I spent a little time scouting around town. It’s a town of urban sprawl, with a small historic area, a fairly small downtown and urban sprawl on a noticeable scale around it. I saw the Old State Capitol, recently notable because it was on its steps that Barack Obama announced his candidacy for the presidency in February 2007. I saw the current State Capitol, a much larger complex, and I could not help but think of the notoriety of Rod Blagojevich, the deposed former governor of Illinois.

But more than anything else, Springfield is the “Land of Lincoln.” Certainly exacerbated by the Lincoln bicentennial, the 200th anniversary of his birth in February 1809, Lincoln is everywhere in this city. Car dealerships, libraries, schools, parks, buildings and businesses are named after the man who is widely and just about unanimously thought of as our single greatest president.

I parked my car and walked to 8th Street and Jefferson. On the northeast corner stands Lincoln’s family home, a medium-sized Victorian house that looks today exactly the way it looked in the photographs taken in the 1850ies. The house is close to the street corner on both sides, so close, you can almost touch it. It was late afternoon, so I did not get a tour. There was nobody around. I walked down 8th Street toward Edwards Avenue, past the other houses, all kept up nicely, and past a few empty lots.

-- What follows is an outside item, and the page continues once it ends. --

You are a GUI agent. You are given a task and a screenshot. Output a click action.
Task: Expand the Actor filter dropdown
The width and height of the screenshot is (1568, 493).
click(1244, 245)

Every house, every lot has a story. A friend, a political ally and occasionally a rival of Lincoln lived there. I could almost smell the horses, hear the voices of children playing and pick up the cooking aromas coming out of the homes. It was as if old Abe was going to appear at his door and walk across the street to greet me any minute.

It was striking how alone I was, here on this cold February afternoon. The street, just a couple of blocks only, is now maintained by the National Park system. The street is kept in gravel, the sidewalks made out of planks, the fences maintained just the way they were back then. Across the street from Lincoln’s house there are two lots that he bought for $300, and later he sold one of them to a woman for $125. My hotel room that night cost $125. I took deep breaths as I ambled about, taking in the surroundings, reading all the signs. If the man who lived in that house had not become the president of the United States, this block would be another block of ramshackle Victorian houses, just like those down on 8th and Edwards, right across the street. There was a dark grey home there, with a “For Sale by Owner” sign in the window, bikes chained to a decrepit porch railing, gutters hanging, weeds in the yard, all in bad need of a new coat of paint. I wondered who lived there when Lincoln was up the street.

It is a modest little world now, and I am sure it was a modest world then, when Abraham Lincoln readied himself to take this country through one of its most serious crises in history. Lincoln was 52 years old in 1861 when he took the presidency. I was 52, standing in front of his house in 2009.

I walked back to my car, and decided it’s time to read a Lincoln biography. It has meaning now.

2 thoughts on “Thinking About Abraham Lincoln

  1. Thanks for writing about your trip. I really enjoyed how you delved into the way the site made you feel and the connection you experienced. I went to the Lincoln home last summer and I really liked walking up and down the street too, looking at all of the other houses that would have surrounded Lincoln.